▸ Exercises to complete:
A. Which websites or apps does the article on children's screen time name?
B. Continue the article on children's screen time from its last sentence.

▸ Provided text:
◆ ◆ ◆ ◆ ◆ ◆ ◆

Regulations are urgently needed to protect children from harm in the unregulated online world, researchers at the University of Otago, New Zealand, say.
The call comes as the researchers publish the results of their study into the after-school habits of 12-year-olds. Their research, published today in the New Zealand Medical Journal, finds children are spending a third of their after-school time on screens, including more than half their time after 8pm.
Senior researcher Dr Moira Smith from the University’s Department of Public Health says this is considerably more than the current guidelines, which recommend less than two hours of screen time per day (outside school time) for school-aged children and adolescents.
The results are from the innovative Kids’Cam project, with the 108 children involved wearing cameras that captured images every seven seconds, offering a unique insight into their everyday lives in 2014 and 2015.
Children were mostly playing games and watching programmes. For ten per cent of the time the children were using more than one screen.
Screen use harms children’s health and wellbeing.
It is associated with obesity, poor mental wellbeing, poor sleep and mental functioning and lack of physical activity. It also affects children’s ability to concentrate and regulate their behaviour and emotions.”
Dr Moira Smith, Department of Public Health, University of Otago
Screen use is now a regular part of children’s everyday lives and is likely to have increased since the Kids’Cam data was collected.
“Screen use rose rapidly during the COVID-19 pandemic, and children in 2023 are frequently spending time online, particularly on smartphones. According to the latest media use survey, YouTube and Netflix are the most popular websites for watching programmes, with one in three children under 14 using social media, most commonly TikTok, which is rated R13.”

◆ ◆ ◆ ◆ ◆ ◆ ◆

Saved data entries:
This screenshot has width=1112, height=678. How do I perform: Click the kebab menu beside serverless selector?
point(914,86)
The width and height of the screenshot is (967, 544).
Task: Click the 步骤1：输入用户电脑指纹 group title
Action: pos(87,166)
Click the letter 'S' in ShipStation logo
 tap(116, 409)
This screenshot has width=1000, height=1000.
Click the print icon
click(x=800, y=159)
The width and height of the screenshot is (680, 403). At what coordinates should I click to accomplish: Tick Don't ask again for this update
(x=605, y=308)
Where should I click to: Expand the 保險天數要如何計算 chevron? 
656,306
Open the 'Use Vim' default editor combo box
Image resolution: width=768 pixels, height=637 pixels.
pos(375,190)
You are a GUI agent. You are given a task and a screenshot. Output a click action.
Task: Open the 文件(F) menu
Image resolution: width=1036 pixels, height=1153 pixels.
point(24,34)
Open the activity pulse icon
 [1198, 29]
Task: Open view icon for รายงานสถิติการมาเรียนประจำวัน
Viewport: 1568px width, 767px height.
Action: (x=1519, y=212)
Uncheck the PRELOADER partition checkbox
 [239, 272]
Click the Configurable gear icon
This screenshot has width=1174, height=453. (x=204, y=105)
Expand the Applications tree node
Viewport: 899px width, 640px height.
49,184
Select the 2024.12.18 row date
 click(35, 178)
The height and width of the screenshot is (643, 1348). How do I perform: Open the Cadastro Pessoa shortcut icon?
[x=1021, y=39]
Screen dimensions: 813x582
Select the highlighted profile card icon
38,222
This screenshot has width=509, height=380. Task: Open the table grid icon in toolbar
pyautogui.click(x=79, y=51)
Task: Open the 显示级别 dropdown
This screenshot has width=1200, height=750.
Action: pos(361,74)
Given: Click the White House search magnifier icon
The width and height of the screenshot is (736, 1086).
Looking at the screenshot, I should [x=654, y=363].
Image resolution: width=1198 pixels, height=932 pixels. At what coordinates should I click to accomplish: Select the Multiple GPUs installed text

◆ ◆ ◆ ◆ ◆ ◆ ◆

▸ Written responses:
A. YouTube, Netflix, TikTok

B.
She says children are being exposed to ads for vaping, alcohol, gambling and junk food, and experiencing sexism, racism and bullying while online.
“Cyberbullying is particularly high among children in Aotearoa, with one in four parents reporting their child has been subjected to bullying while online.”
Dr Smith says current New Zealand legislation is outdated and fails to adequately deal with the online world children are being exposed to.
“While screen use has many benefits, children need to be protected from harm in this largely unregulated space.”
She says the Government is to be applauded for proposing more regulation of social media in its recent consultation document from the Department of Internal Affairs (DIA), which notes concern about children accessing inappropriate content while online.
The Otago researchers are currently studying the online worlds of children in Aotearoa using screen capture technology, with the results expected to be published soon.